Lines below containing the word "slider" should be copied out.

**Dataset excerpts:**
━━━━━━━━━━

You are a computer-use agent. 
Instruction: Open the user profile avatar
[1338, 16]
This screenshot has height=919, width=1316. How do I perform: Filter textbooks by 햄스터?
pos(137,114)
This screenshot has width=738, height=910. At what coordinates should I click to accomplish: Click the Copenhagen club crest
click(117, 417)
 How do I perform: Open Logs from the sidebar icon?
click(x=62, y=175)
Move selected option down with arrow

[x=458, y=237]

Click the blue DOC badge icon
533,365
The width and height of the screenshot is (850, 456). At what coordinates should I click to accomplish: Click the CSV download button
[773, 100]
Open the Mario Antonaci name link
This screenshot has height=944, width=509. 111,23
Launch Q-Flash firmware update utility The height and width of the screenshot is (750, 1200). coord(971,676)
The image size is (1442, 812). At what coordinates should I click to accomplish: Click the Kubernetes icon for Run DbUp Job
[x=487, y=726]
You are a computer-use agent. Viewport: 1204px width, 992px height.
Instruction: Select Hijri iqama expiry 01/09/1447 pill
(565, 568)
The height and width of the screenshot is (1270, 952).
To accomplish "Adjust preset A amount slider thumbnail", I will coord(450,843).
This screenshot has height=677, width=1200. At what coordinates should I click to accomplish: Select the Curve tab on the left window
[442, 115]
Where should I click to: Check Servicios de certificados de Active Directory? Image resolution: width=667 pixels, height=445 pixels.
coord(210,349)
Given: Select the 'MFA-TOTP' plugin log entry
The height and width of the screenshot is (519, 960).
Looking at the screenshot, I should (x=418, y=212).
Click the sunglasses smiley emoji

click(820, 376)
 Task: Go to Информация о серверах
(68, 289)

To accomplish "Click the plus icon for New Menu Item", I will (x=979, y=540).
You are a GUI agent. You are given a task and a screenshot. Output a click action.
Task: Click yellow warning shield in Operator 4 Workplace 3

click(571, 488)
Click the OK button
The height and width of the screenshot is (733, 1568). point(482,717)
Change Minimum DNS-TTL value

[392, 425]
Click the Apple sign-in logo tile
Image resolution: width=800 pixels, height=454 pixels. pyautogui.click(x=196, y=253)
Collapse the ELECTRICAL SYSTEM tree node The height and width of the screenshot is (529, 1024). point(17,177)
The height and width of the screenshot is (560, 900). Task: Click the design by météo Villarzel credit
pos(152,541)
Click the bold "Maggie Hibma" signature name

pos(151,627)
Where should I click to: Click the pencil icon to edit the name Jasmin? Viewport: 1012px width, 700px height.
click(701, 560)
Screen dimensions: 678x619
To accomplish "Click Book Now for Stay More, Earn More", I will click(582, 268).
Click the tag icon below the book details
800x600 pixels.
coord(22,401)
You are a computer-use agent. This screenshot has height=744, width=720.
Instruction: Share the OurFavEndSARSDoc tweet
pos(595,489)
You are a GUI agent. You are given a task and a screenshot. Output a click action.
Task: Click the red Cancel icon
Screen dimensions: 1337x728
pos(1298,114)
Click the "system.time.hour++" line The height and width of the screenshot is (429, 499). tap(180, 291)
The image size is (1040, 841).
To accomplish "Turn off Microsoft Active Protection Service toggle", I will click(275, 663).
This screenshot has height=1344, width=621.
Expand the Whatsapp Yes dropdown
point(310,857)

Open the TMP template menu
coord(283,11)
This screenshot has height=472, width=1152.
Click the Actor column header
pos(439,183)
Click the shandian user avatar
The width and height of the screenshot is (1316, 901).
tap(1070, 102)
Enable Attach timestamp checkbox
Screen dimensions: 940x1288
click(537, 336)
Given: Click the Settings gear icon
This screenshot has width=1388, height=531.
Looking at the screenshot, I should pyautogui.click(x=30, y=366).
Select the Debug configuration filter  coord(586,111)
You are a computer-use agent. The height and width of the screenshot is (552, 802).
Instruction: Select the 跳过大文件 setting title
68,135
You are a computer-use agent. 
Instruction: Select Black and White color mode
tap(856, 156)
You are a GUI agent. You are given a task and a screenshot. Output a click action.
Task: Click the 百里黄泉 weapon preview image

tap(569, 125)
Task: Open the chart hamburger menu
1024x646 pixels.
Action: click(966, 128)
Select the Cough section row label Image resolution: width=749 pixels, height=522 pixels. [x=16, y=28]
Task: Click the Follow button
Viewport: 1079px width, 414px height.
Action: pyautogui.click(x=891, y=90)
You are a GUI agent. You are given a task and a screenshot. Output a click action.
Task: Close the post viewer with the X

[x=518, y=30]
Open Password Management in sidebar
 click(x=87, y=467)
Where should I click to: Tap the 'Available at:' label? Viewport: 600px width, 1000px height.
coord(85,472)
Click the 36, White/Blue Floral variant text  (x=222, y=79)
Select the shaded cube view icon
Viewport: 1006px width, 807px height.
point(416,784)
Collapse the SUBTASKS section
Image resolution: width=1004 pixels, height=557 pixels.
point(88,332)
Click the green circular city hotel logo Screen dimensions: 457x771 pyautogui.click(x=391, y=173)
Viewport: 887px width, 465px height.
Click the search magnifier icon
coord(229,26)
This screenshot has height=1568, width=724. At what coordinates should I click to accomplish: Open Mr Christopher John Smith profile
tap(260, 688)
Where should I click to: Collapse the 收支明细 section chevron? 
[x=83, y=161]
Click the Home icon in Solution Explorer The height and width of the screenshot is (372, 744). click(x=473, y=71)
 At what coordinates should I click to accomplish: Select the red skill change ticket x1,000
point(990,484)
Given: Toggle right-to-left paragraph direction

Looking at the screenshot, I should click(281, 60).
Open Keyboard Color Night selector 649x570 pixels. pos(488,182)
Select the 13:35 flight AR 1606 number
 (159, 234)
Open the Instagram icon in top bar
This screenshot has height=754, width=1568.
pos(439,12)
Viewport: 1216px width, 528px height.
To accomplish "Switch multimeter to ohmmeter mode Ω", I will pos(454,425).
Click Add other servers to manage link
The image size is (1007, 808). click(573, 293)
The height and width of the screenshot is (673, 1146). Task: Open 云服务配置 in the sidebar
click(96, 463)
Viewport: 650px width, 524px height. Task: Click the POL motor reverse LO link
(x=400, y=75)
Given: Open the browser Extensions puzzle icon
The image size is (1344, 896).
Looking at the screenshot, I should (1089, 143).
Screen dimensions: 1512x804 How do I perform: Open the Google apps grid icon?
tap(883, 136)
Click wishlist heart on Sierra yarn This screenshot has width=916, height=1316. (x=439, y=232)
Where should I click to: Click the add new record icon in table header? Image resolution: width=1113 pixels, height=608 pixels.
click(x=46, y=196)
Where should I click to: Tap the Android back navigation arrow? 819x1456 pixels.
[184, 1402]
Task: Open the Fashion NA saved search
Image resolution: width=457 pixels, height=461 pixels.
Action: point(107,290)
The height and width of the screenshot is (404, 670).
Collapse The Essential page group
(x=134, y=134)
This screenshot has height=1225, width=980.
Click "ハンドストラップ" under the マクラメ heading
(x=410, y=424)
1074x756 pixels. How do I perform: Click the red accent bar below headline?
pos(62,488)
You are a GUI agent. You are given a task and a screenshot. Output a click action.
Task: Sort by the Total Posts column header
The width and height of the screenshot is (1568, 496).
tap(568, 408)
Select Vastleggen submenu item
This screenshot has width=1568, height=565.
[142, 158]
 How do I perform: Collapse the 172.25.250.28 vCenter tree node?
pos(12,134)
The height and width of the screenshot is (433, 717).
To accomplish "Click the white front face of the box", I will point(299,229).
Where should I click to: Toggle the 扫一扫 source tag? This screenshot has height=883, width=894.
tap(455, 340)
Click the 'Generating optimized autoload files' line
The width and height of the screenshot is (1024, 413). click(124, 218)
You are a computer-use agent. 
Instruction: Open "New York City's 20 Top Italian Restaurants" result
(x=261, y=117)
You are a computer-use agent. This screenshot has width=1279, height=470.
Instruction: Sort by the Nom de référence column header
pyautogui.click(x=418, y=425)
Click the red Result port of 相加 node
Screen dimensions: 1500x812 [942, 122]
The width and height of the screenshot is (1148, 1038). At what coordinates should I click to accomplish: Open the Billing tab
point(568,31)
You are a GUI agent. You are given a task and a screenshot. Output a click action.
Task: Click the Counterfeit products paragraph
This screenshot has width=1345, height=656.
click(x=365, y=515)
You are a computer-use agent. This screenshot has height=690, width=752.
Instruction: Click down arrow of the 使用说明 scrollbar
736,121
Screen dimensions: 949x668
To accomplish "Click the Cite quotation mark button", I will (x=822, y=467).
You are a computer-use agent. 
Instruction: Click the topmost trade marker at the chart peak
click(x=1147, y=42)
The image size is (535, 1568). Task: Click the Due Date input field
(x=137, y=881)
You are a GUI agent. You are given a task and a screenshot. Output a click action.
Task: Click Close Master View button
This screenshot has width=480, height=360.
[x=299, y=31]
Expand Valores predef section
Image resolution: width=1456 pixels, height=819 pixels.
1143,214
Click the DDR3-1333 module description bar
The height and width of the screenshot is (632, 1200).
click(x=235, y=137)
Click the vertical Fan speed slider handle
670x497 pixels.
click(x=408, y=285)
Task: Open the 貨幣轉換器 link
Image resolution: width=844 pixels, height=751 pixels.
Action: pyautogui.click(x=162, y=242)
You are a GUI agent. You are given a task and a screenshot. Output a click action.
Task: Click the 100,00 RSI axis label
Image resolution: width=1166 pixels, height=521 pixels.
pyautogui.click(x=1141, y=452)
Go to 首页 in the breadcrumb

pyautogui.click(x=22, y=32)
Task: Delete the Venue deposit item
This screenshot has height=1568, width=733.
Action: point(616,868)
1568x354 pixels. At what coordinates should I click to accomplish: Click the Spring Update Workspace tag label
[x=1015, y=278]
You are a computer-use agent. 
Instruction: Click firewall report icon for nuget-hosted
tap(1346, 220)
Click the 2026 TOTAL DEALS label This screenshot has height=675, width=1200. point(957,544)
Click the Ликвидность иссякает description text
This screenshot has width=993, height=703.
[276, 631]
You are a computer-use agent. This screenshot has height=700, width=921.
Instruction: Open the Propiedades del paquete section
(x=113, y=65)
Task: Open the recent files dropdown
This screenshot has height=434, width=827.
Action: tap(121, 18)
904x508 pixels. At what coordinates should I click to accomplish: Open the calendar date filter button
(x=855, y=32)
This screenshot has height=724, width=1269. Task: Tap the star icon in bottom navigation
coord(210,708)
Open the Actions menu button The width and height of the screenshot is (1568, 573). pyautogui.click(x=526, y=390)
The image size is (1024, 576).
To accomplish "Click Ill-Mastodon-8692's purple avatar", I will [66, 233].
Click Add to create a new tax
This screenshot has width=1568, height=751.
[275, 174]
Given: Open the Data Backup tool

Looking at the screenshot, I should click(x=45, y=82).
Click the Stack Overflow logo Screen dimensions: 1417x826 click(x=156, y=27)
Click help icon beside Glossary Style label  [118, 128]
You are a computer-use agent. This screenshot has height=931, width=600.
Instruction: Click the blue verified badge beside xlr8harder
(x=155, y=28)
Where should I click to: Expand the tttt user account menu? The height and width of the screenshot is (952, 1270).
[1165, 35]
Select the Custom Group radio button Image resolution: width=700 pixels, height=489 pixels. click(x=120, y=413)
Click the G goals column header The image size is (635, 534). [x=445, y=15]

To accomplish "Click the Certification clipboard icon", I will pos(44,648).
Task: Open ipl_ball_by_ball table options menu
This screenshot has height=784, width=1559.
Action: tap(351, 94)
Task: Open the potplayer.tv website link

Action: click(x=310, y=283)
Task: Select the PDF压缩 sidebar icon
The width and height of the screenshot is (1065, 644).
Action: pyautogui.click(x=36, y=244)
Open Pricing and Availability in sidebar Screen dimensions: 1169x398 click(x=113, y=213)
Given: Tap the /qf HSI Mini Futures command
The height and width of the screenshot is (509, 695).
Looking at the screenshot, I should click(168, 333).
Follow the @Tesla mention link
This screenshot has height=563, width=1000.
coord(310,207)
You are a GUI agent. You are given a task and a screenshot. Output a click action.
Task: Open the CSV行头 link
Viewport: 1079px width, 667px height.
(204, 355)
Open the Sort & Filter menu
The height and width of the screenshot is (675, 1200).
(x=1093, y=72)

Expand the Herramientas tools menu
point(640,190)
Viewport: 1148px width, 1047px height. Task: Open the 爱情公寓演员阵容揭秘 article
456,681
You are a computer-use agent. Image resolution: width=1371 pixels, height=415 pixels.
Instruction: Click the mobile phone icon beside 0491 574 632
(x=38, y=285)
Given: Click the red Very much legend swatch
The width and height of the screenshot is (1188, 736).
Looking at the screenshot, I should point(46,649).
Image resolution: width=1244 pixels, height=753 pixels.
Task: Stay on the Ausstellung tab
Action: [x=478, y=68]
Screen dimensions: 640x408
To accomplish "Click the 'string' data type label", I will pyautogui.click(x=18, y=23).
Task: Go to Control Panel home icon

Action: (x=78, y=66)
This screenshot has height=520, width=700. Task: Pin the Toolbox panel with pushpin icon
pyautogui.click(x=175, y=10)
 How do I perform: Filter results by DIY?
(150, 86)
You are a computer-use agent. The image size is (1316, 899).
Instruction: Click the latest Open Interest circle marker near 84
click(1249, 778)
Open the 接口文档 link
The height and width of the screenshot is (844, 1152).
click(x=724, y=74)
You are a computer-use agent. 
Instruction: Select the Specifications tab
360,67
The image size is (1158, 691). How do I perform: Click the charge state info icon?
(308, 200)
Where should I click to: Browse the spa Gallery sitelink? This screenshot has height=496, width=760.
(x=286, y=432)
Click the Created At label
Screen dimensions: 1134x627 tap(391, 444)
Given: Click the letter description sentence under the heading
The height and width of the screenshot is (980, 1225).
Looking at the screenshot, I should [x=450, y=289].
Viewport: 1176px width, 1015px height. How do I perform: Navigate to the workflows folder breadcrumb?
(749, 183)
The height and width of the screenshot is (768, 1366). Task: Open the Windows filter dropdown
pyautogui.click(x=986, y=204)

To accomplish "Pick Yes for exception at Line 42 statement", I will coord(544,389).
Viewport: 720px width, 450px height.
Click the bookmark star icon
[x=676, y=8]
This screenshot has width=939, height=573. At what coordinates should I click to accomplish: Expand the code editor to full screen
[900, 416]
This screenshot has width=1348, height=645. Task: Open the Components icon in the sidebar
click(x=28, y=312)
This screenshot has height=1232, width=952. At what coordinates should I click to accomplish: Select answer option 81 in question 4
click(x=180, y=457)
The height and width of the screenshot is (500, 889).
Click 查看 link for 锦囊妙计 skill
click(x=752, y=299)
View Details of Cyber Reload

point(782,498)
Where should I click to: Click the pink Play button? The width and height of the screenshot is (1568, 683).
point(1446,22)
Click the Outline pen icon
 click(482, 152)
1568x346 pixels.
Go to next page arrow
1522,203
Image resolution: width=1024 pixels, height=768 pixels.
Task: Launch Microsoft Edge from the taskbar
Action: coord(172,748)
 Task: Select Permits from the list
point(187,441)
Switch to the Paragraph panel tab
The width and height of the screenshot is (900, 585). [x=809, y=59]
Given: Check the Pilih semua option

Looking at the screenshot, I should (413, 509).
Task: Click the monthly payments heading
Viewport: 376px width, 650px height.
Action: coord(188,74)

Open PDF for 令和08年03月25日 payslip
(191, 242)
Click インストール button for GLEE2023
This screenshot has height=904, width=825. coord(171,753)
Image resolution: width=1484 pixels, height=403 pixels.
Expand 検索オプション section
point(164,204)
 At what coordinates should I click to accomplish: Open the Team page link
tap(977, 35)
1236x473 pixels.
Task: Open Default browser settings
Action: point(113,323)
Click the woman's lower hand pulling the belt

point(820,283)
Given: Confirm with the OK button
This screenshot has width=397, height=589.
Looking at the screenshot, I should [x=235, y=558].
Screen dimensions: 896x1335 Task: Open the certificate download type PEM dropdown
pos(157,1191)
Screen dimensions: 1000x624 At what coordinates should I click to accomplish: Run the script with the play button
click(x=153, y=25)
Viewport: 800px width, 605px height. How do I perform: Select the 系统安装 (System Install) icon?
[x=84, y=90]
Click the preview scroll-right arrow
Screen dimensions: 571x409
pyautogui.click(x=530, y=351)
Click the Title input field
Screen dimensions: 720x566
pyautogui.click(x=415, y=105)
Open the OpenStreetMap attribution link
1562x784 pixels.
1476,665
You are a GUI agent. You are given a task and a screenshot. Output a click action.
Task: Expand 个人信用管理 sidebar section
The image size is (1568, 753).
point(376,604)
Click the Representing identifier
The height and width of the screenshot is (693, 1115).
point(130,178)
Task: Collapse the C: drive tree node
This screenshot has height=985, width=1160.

━━━━━━━━━━

**ANSWER SECTION:**
To accomplish "Adjust preset A amount slider thumbnail", I will coord(450,843).
Click the vertical Fan speed slider handle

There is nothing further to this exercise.